Africa Mobile Networks does this (backhaul) as a service in Africa. Used to
use Hughes Jupiter receivers presumably with Inmarsat/Intelsat.

Now they use Starlink.

Several providers like Airtel plan to use it for this purpose. And I'm sure
there's some undisclosed users especially in Alaska and Canada.

On Thu, Oct 30, 2025, 9:03 PM J Pan via Starlink <
starlink@lists.bufferbloat.net> wrote:

> yes, kddi has been doing this (using starlink for cellular backhaul)
> on remote islands in japan for a while
>
> https://news.kddi.com/kddi/corporate/english/newsrelease/2022/12/01/6415.html
> --
> J Pan, UVic CSc, ECS566, 250-472-5796 (NO VM), Pan@UVic.CA,
> Web.UVic.CA/~pan
>
> On Thu, Oct 30, 2025 at 12:31 PM Spencer Sevilla via Starlink
> <starlink@lists.bufferbloat.net> wrote:
> >
> > > So by running D2C, they're essentially throwing an expensive resource
> at an application with fairly limited earnings potential.
> > >
> > > But hey, it's great if all you need is TXT on a hike.

#### [Listing]
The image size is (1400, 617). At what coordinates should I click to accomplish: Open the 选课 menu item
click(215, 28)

* * *

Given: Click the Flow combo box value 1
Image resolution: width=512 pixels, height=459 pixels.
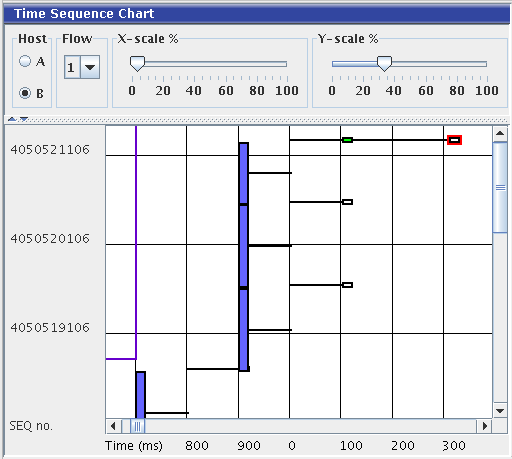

#### [Stated goal A]
Answer these from the Starlink email thread, one line each:
(i) What receivers did Africa Mobile Networks use before switching to Starlink?
(ii) Where has KDDI been using Starlink for cellular backhaul?
(iii) Which provider is named as planning to use Starlink for backhaul?
#### [Stated goal B]
Summarize the Starlink email thread in two sentences.
#### [Stated goal C]
Carry the Starlink email thread forward from its last line with a few more lines in the same style.

#### [Expected answer A]
(i) Hughes Jupiter receivers
(ii) On remote islands in Japan
(iii) Airtel

#### [Expected answer B]
Africa Mobile Networks offers backhaul as a service in Africa and has moved from Hughes Jupiter receivers to Starlink, while providers such as Airtel plan to use Starlink the same way. A reply notes that KDDI has used Starlink for cellular backhaul on remote islands in Japan, and a quoted earlier message argues that D2C throws an expensive resource at an application with fairly limited earnings potential.

#### [Expected answer C]
> >
> > I don’t know a ton about the business relationship between Starlink and
> OneNZ (or T-Mobile here in the States) but to be honest this is how I've
> always viewed any of the direct-to-mobile Starlink services. Can’t imagine
> it being worth the effort on its own, but makes more sense to me as a
> super-low-bandwidth supplement for texting/calling, especially in an
> emergency context.
> >
> > Much more interesting, IMO, is targeted coverage of higher-density
> remote areas (e.g. small towns/villages/farms or highways) using Starlink
> to backhaul a cell tower. I assume some networks are doing that, but it’s
> hard to find good information online as the first case tends to crowd out
> the results.
> >
> > > On Oct 29, 2025, at 13:28, Ulrich Speidel via Starlink <
> starlink@lists.bufferbloat.net> wrote:
> > >
> > > On 30/10/2025 4:29 am, Michael Richardson wrote:
> > >> Ulrich Speidel via Starlink <starlink@lists.bufferbloat.net> wrote:
> > >>     > In July 2025, One NZ extended the service to phones on prepay
> plans,
> > >>     > including the plan I'm on ... as long as I'd have an eligible
> phone.
> > >> Is your phone eligible because it lacks the right radios, or because
> it's not
> > >> blessed?
> > > I've no idea, but I suspect that a range of cheaper phones (mine does
> 3G/4G/5G) have lower sensitivity radios than the higher end devices (read:
> elevated noise floors due to proximity to heat generating components in the
> phone, smaller antenna size, conductors carrying RF that aren't
> gold-plated, coarser signal processing, interference from processing chips
> in the phone etc.).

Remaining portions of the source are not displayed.